As a type of cancer with the highest morbidity and mortality, lung squamous cell carcinoma (LUSC) has a very poor prognosis. Long-non-coding RNA (lncRNA) has recently attracted attentions because it can play the role of competing endogenous RNA (ceRNA) to inhibit microRNA (miRNA) functions. In this study, we aimed to find prognosis-related lncRNAs, miRNAs and mRNAs and construct a prognosis-related ceRNA network.
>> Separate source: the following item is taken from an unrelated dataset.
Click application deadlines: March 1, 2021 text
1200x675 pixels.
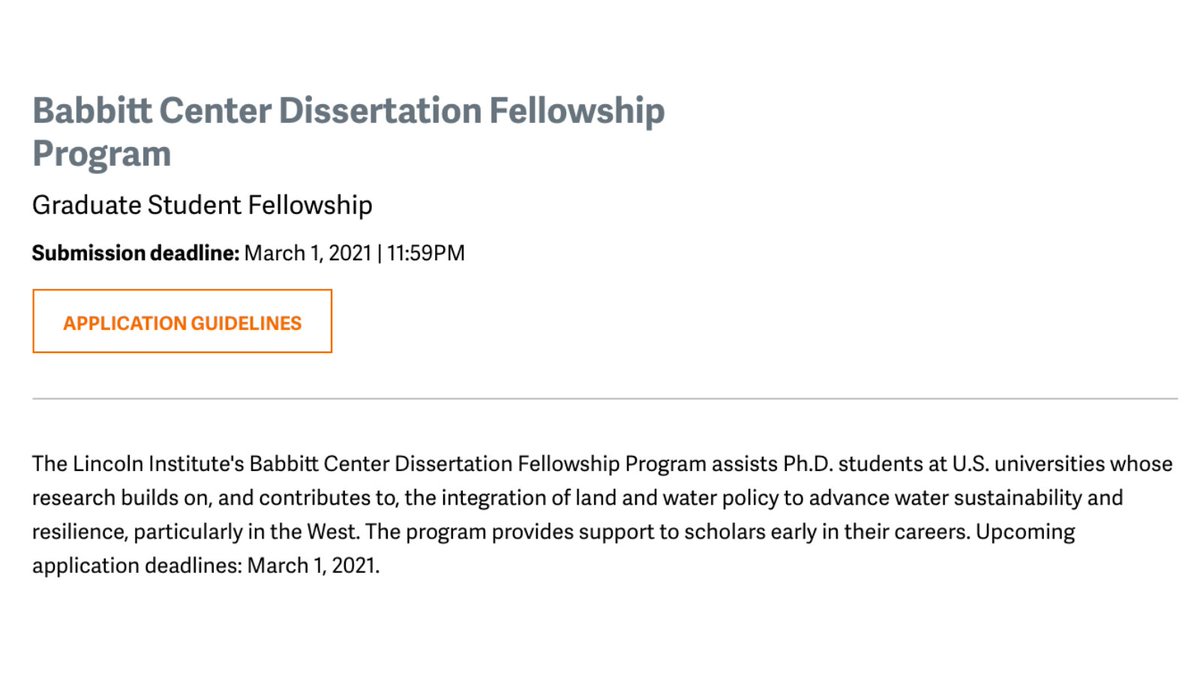[x=206, y=565]
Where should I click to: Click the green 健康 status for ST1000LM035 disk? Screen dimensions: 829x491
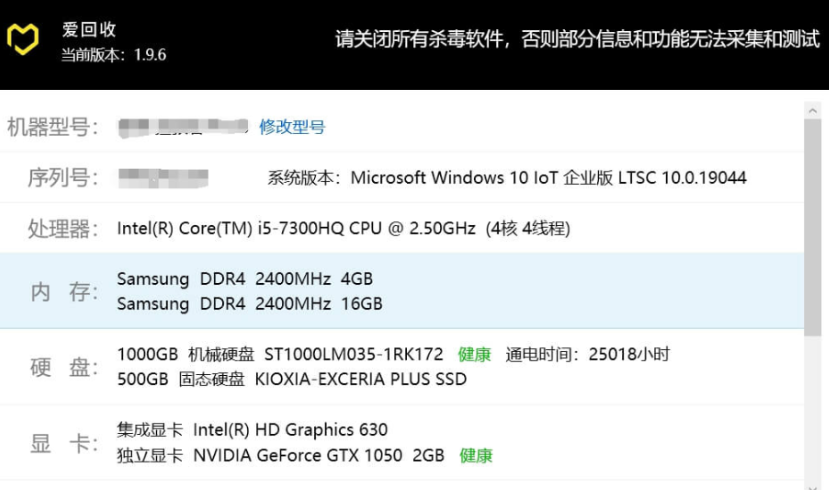pyautogui.click(x=475, y=355)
The original LUSC RNA-sequencing data and miRNA profiles data were downloaded from the cancer genome atlas (TCGA) database. Differentially expressed lncRNAs, miRNAs and mRNAs were then identified between patients with lymph node metastasis and no lymph node metastasis. Univariate Cox regression analysis was performed to find the survival-associated lncRNAs, miRNAs and mRNAs. Subsequently, prognostic-related ceRNA network was established. By multivariate Cox regression analysis, three lncRNA signatures and three mRNA signatures were developed and used for predicting LUSC patients' survival.
A total of 224 lncRNAs, 160 miRNAs, 913 mRNAs were identified between samples with lymph node metastasis and no lymph node metastasis. Univariate Cox regression analysis showed that, among them, 28 lncRNAs, 8 miRNAs, 105 mRNAs were significantly associated with patients' overall survival time. Further pathway and enrichment analysis suggested that these mRNAs were associated with the regulation of transmembrane transport, regulation of blood circulation, plasma lipoprotein particle organization. Then we constructed a survival-related ceRNA network including 9 lncRNAs, 8 miRNAs and 23 mRNAs. Additionally, a multivariate Cox regression analysis demonstrated that three lncRNAs (AL161431.1, LINC02389, APCDD1L.DT) and three mRNAs (KLK6, SLITRK5, CCDC177) had a significant prognostic value. Risk score indicated that lncRNA signature and mRNA signature could independently predict overall survival in LUSC patients.
The current study provided a better understanding of the ceRNA network in the progression of LUSC and laid a theoretical foundation for LUSC prognosis.